## What you are asked to do
Search the data for the string "pixels" and copy each line in which it appears.

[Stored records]
• • • • • • •

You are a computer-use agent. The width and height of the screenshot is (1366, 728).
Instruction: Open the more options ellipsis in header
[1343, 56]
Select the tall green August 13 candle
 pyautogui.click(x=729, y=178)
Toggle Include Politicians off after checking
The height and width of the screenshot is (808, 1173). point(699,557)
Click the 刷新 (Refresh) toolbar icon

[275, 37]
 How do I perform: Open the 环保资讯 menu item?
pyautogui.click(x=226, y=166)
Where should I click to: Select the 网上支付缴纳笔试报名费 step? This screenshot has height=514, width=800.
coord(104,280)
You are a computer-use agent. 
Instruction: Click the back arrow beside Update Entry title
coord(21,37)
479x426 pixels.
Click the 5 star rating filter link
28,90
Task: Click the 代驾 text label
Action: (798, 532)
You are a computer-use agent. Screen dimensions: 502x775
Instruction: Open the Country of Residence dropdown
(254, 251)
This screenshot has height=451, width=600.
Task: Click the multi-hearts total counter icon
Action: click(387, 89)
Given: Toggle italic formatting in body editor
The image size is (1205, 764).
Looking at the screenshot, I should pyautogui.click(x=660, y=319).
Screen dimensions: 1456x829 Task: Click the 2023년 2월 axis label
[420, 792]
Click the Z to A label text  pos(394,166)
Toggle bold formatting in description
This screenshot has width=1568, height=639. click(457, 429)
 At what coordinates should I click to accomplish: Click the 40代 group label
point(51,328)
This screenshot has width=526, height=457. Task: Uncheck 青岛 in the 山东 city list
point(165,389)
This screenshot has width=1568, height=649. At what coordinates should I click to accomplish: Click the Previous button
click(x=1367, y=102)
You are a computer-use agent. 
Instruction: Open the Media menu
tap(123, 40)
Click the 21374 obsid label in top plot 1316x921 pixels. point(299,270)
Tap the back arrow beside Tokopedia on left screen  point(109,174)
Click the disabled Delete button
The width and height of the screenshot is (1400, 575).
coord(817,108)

• • • • • • •

## Output for this task
479x426 pixels.
Click the 21374 obsid label in top plot 1316x921 pixels. point(299,270)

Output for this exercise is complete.